Unfortunately for James, any comeback he could have gotten was cut short when before the episode aired he suffered a stroke on stage at a concert, which slurred his speech and left him unable to sing. After the episode James got a deal for an autobiography, but it was held up for quite some time and not released until nearly 3 years after his death.

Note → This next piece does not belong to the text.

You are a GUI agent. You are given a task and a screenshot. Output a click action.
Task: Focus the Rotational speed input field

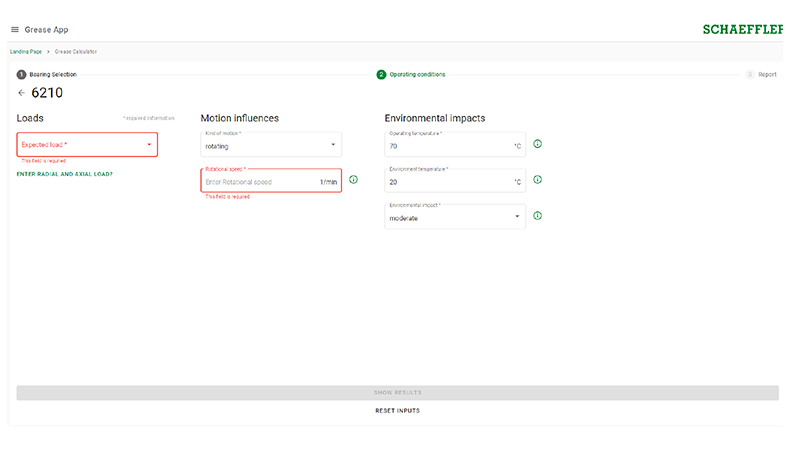258,182
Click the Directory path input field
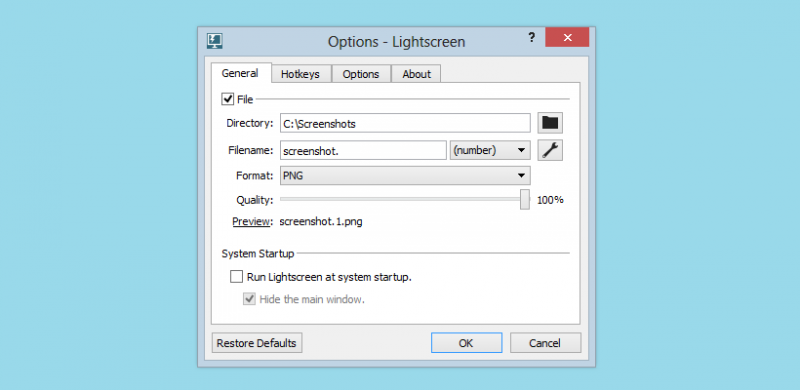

#4: METALLICA (Aired November 22nd, 1998)
Love them or hate them, Metallica have lived quite a life. Although this episode has been aired probably 1 billion times and nobody wants to ever see it again, it was riveting television the first 900 times you saw it. This was Metallica when fans hated them for “Load” and “Re-Load”, but before they became complete assholes with Lil’ Lars embarrassing himself in the Napster-debacle and they thought it would be a good idea to put out “Some Kind Of Monster”, a cringe inducing look at their lives as millionaire assholes working on a shitty album called “St. Anger” nobody liked. Who part ways with the only likeable member of the band left (Jason Newsted) to further cement their status as rock’s premiere dickheads.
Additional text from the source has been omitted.